Vitaliy Khomutynnik left the Party of Regions on February 21, 2014. In October 2014, he was elected as a member of the Verkhovna Rada of the VIII convocation in the constituency No. 171, Kharkiv. During his time as a member of parliament, Khomutynnik created a pressure group with around ten MPs, termed as "Khomutynnik group" in Wilson Center report, that was created to support Ihor Kolomoyskyi in the parliament. He was one of the MPs who voted for dictatorial laws on January 16, 2014. In the 2019 Ukrainian parliamentary election Khomutynnik lost his parliamentary seat. Together with 19 members of the Verkhovna Rada, he joined and headed the parliamentary group Economic Development. During his time as a member of parliament, Khomutynnik created and was a co-chair of the Revival parliamentary group.

During his tenure, Khomutynnik, as other members of Ukrainian parliament, has been accused of evading taxes. In a couple of months The General Prosecutor's Office of Ukraine closed the criminal proceedings on checking the declarations of Vitaliy Khomutynnik, no crime was established. He was mentioned by some journalist and academics as oligarch.

== Criticism ==
Khomutynnik acquired a luxury yacht, Apostrophe, from Moran Yacht & Ship company in 2014 for $24 million.
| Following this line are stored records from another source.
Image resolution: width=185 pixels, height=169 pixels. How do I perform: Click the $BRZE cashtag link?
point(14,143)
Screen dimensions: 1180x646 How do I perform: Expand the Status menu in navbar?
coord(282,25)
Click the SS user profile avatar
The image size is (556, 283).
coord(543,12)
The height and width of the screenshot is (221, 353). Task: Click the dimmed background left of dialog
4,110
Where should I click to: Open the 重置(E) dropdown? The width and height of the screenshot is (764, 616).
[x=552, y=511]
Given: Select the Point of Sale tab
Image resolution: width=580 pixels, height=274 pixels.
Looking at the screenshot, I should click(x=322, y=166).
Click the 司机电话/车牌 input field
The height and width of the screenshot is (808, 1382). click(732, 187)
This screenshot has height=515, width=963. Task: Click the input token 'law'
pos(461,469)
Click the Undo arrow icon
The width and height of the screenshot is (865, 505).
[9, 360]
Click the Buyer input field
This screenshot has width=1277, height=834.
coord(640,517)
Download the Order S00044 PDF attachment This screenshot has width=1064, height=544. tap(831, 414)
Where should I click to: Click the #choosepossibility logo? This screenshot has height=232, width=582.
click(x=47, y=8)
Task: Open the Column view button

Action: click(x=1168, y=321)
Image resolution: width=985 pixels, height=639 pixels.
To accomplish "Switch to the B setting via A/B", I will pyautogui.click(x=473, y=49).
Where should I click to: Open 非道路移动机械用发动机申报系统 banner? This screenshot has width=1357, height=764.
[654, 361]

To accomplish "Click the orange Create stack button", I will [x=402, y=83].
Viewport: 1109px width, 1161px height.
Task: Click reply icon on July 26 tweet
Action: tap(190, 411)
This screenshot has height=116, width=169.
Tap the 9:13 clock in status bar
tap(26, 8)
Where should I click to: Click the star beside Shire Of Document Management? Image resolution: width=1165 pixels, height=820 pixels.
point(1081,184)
The yacht is registered in the Cayman Islands.

During the parliamentary elections of 2014, observers of the Opora network recorded 2 bribes of voters with food packages from Khomutynnik, who ran for the 171 district of Kharkiv. In October 2014, the Kharkiv Appeals Administrative Court ruled that there were no violations on the part of Khomutynnik.

In 2017, Serhiy Leshchenko writing for Die Zeit described him as a corrupt politician.

== Personal life ==
Khomutynnik is married. His wife Svitlana Viktorivna Khomutynnik (née Sopelnyk) (born 1980) is an economist. The couple has two children: son Artemii (born in 2007) and daughter Maria.